**Problem set**
1) In the journal entry about old enemies of creative self-worth, what high school activity made the first enemy back off somewhat?
2) List the kinds of creative work that the journal entry on creative enemies says enemy number one would criticize.
3) Extend the journal entry about old enemies of creative self-worth, starting right after its last sentence.

**Extract to read**
:::::
Tuesday, January 15, 2019

AW:M1EX3

Time Travel: List three old enemies of your creative self-worth. Please be as specific as possible in doing this exercise. Your historic monsters are the building blocks of your core negative beliefs. [...] This is your monster hall of fame. More monsters will come to you as you work through your recovery. It is always necessary to acknowledge creative injuries and grieve them. Otherwise, they become creative scar tissue and block your growth. (The Artist's Way, p. 38)

Enemy number one: [redacted]

They were a harmful and controlling influence over me when I was young. I think my creativity was viewed as a threat of some kind by [redacted]. They would always tell me what I was doing wrong in my writing, art, or performance of any kind. It was only when I got involved with color guard in high school that [redacted] got off my back to some extent because I drilled mercilessly in the routines which [redacted] didn't know enough about to criticize me on. There were backhanded comments about my writing on a fairly regular basis. [Redacted] was creative in their own fashion, aside from heaping pressure and verbal castigation in new ways. I think [redacted] just wanted to live through me and assume control over my creative life instead of living their own.

Enemy number two: [redacted]

[Redacted] and I were close friends in middle school. [Redacted] always laughed at my dreams of being an author. They treated it all like it was one gigantic joke. They would at times steal my notebook and read what ever I was working on aloud to the study hall. This never ended well because I was one of the most bullied kids in our grade. [Redacted] was just tone deaf or perhaps covertly malicious at that time. I don't know anymore. But, the way they made me feel when they read my poetry at full volume in the most dramatic style they could manage was humiliated. [Redacted] and I haven't seen each other in close to fifteen years. I don't think they even remember the goals I had to be an author and would justify their humiliation of me as 'all in good fun.' I stopped dealing with [redacted] after I came back from college and realized just how toxic that 'friendship' was. It broke my heart but I still think I made the right decision. I can't seem to write poetry with out feeling like it's all just something someone's going to laugh at.
:::::
**Provided data**

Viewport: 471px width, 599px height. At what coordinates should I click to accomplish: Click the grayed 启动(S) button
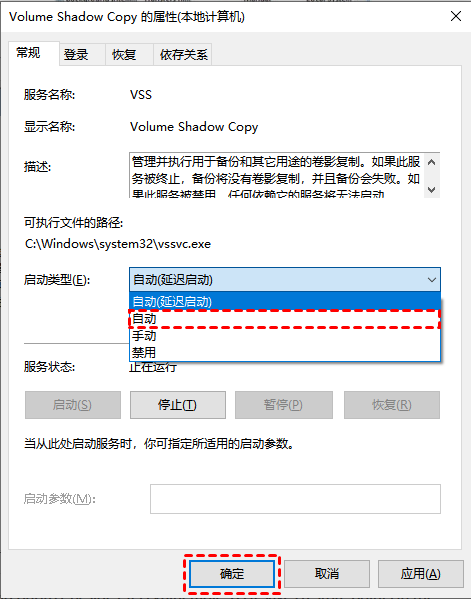point(73,405)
:::::
**Responses per task**
1) Color guard.

2) Writing, art, and performance of any kind.

3)
Enemy number three: [redacted]

I confess, I admired [redacted]. I suppose you could say that I idolized them to some extent. They were brilliant. They were well studied in literature and poetry. They taught at a prestigious college. In many ways, [redacted] was who I wanted to be when I finished college. With a few books to their name, a rock solid career in their chosen field, and a genial demeanor, [redacted] was someone I respected highly. It made the shock of their literal crushing of a poem I wrote gut wrenching. They took it in hand, read it, and instead of handing it back to me, they crushed the piece of paper it was printed on (thank goodness I had enough sense not to give them the original), and told me that I was a hack who was aping the work of Edgar Allen Poe. It felt like I had been slapped in the face, twice when they threw the page away. I was half tempted to get it out of the waste bin. I didn't. I just mumbled an apology. As I was walking away, [redacted] called after me to comeback when I had some original work. After that, they graded my papers savagely. I wound up going to the head of the department after a particular paper got a grade that I knew wasn't fair. The department chair looked the paper over and adjusted the grade higher. [Redacted] and I never spoke again. I made a point of being silent in lecture where I had been an enthusiastic participant in discussions. I avoided them on campus and pretty much did my best to be the last one in the classroom when it was time for lecture and the first one out (making a point of having my work schedule changed so that I had to be at work immediately after class). After the experience I had with [redacted], I doubt pretty much everything I write. My writing poetry dwindled from four or five a day to one or two. After the trauma of 2003, I wrote maybe one poem a month. Then I just stopped.